Daily deal companies offer drastic discounts on everything from tropical vacations, to Justin Bieber toothbrushes. And what a business plan! Tens of thousands of consumers click their way to bargains each day, while local businesses line up for their shot at reeling in new customers, turning promotions into profit. But is the process really all pop stars and cupcakes?
The Denver/Boulder BBB has seen multiple occasions when a promotion gone bad turns a business from hero to zero. This report from 2011 detailed one popular offer that left customers out to dry, when a business failed to follow through on providing tours of local breweries.
But consumers aren’t the only ones who see their daily deal dreams turn into nightmares. Multiple businesses who have jumped at the opportunity to be featured in daily deal promotions have found themselves drowning in waves of orders that supersede projected sales and exhaust available inventory. To combat this problem, many products are offered in limited quantity, but this is not always the case. Small businesses that have found themselves overwhelmed with demand often see their problems compound in the weeks following their promotion.
Take, for example, one young, local business that typically sold only a few of their promoted items on a daily basis, and was looking for a sales jump-start. They were excited for the opportunity to gain the publicity that comes with a daily deal promotion, and on the day of their deal received 4,000 orders in 30 hours – a success rate that even the most generous estimates failed to project.
In the weeks that followed, the offer was promoted by several other lesser-known daily deal companies, which combined to add a couple thousand additional orders to the tally. The business found itself unable to fulfill the orders as soon as many customers expected; additional inventory was shipped in from overseas.
Customer inquiries started flooding into the business via email, to the tune of several hundred each day, live chat features on the business’ website had to be disabled because of the inability to keep up with demand, and an employee’s personal cell phone number that had inadvertently been listed as the business’s customer service line had to be disconnected, when calls and voicemails became too much for one person to handle.
Additional staff brought on to provide customer service by responding to phone calls and emails were unable to handle the sheer volume of inquiries, and the emotionally-taxing demand of the position led to constant turnover.

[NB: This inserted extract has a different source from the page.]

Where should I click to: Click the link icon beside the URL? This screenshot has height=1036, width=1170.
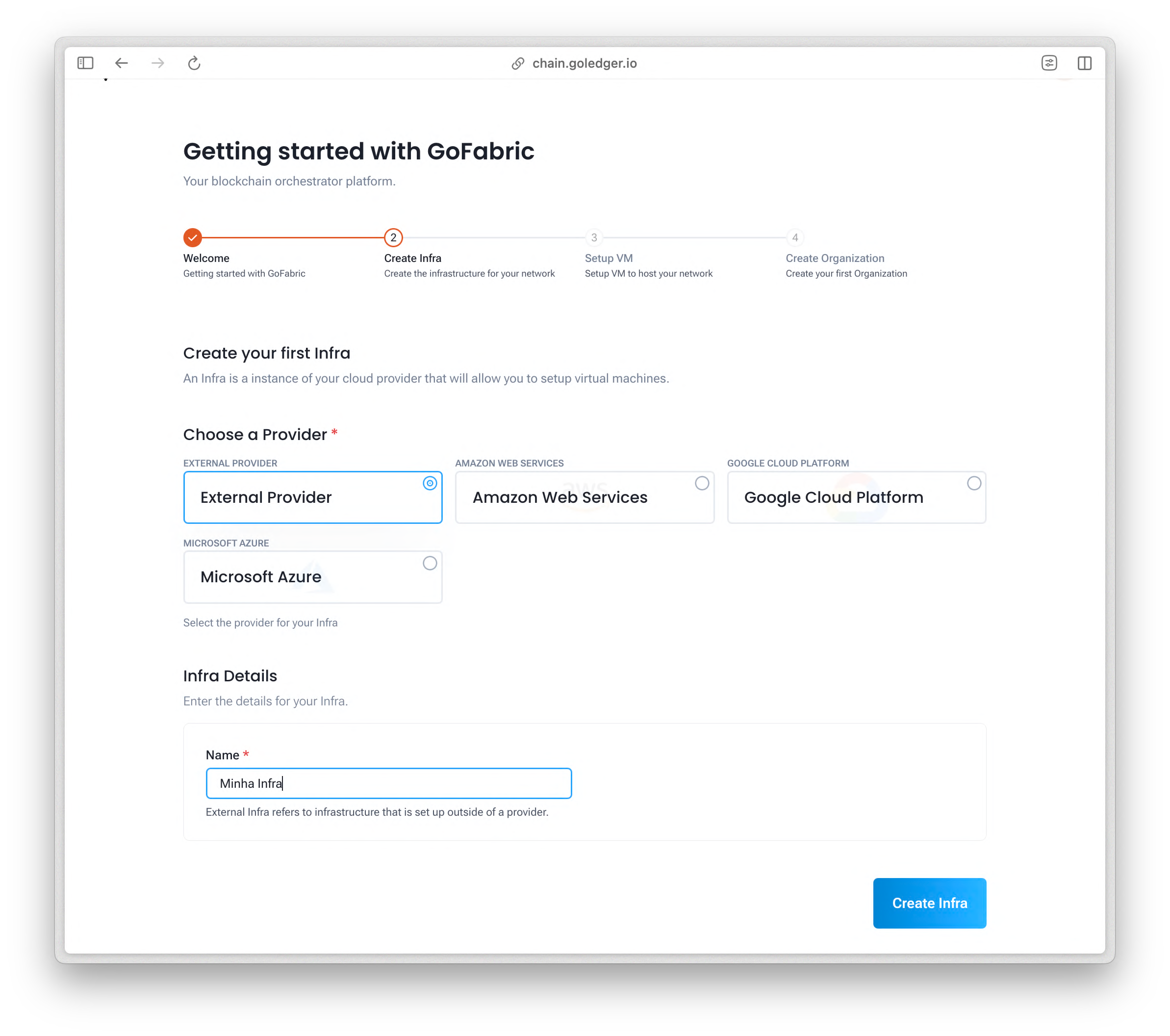coord(517,64)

The BBB of Denver/Boulder was soon flooded with complaints as consumers believed they had been swindled by a company that was impossible to reach.
The BBB requested a meeting with the business owner, who agreed to meet with us so that he could address the situation, and find ways to both navigate the flood of business, and appropriately respond to disgruntled consumers. The meeting was held, correct customer service information was updated to the company’s online business review, and a plan was set in place to respond to consumers’ complaints as quickly as possible. The business has since begun responding to all complaints, and is continuing to work on fulfill all orders placed by consumers.
While this scenario is not typical, it does give a glimpse of what can go wrong been a promotion goes too well. The following tips are provided to help businesses and consumers navigate the daily deal industry wisely, successfully, and ethically:
- Anticipate that while generic pricing discount offers allow for diversified orders, specific product promotions can exhaust inventory – know how your business can obtain additional inventory quickly and affordably if needed.
- Clearly communicate the promised delivery time to consumers, but expect that many consumers will forget this detail and call or email your business asking for the status on their order.
- Consider adding a designated “Info About Your Daily Deal” page to your website for the weeks following the promotion. Clearly state the expected delivery times, customer service contact information, and the return/refund policy.
- In addition to planning for additional inventory, plan for the extra temporary staff to assist with distribution and customer service needs.
- Identify an email address solely for customer service concerns or questions regarding people’s daily deal purchase.
- Know when you will receive payment from the promotional company to insure you can float additional operating costs until payment is received.
- Companies used to shipping mass quantities of products to stores must now take into account that while total volume might be manageable, each product will now need its own packaging and distribution. This can add considerable time and cost to the business.
- Consumers: Remember that customer service representatives and business owners are people too, and threats on their lives are not an ethical way of seeking resolution to a dispute, (yes, this tip was prompted by a real life experience).